In the accountable care environment, the role of the med-surg nurse will be key in providing quality care and preventing readmissions. The practice of the med-surg nurse is considered to be primarily in the acute care setting. The increasing complexity of patients in the home stretches the boundaries of the med-surg nurse’s practice. Nurses in long-term acute care describe their practice as that of a med-surg nurse. Other changes within health care may continue to stretch the practice settings and opportunities for the med-surg nurse.
The future will bring continued efforts to provide evidence that supports the work and the functions of the med-surg nurse. Nurses at the bedside are interested in discovering why the care they provide improves patient outcomes. Med-surg nurses seek to learn the most effective techniques that will lead to higher quality patient care. The care med-surg nurses provide is a rich source for future research.
As nurses at the bedside gain new skills and abilities, they become the expert and leader in their work setting. The med-surg nurse in the future will be the clinical leader at the bedside. This is an expanding role for the nurse. The clinical leader will be skilled in delegation, communication, conflict management and resolution, coordination of care among the interdisciplinary health care team, and working with multiple groups across the health care organization. The nurse will not leave the bedside to be a clinical leader. Rather, nurses will expand their scope of practice to include these important skills.
Med-surg nursing is for you if you: 1) like a challenge; 2) want to make a difference in the life of a patient; 3) want to expand your knowledge base, 4) are not afraid of hard work; and 5) want to work in a dynamic work environment. Med-surg nurses are critical thinkers, clinical leaders, and integral members of the interdisciplinary team. They show commitment by being connected and compassionate with others. Give this nursing specialty a try.
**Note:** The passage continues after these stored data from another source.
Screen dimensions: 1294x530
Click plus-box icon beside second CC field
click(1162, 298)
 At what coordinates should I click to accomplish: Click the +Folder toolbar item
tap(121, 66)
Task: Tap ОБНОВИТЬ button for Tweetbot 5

The rewards are amazing!
- F. Nightingale, Notes on Nursing: What It Is and What It Is Not, 1st ed. (London: Harrison, 1859), 6.
- American Nurses Association, “What is nursing?,” retrieved August 27, 2012, from www.nursingworld.org/EspeciallyForYou/What-is-Nursing.
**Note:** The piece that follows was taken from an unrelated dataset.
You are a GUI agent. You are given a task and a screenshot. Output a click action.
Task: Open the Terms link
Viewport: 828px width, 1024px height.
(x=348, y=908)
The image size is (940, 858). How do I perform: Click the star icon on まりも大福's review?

- H. Cravens, Core Curriculum for Medical-Surgical Nursing, 4th ed. (Pitman, NJ: Anthony J. Jannetti, Inc., 2009).
- R. Parsons, “Spotlight on Med/Surg,” retrieved July 6, 2012, from www.hfsconsultants.com/blog/spotlight-on-medsurg.
- Accreditation Board for Specialty Nursing Certification, ”Accreditation Standards,” retrieved August 17, 2012, from www.nursingcertification.org/accreditation-standards.html.
- P. Benner, P.H. Kyriakidis, and D. Stannard, Clinical Wisdom and Interventions in Acute and Critical Care: A Thinking-in-Action Approach, 2nd ed. (New York: Springer Publishing, 2011), 1-26.
- Medical-Surgical Nursing Certification Board (MSNCB), Practice analysis and role delineation of medical-surgical nursing (Pitman, NJ: Anthony J. Jannetti, Inc., 2012).
- Institute of Medicine (IOM), The future of nursing: Leading change, advancing health (Washington, DC: The National Academies Press, 2010).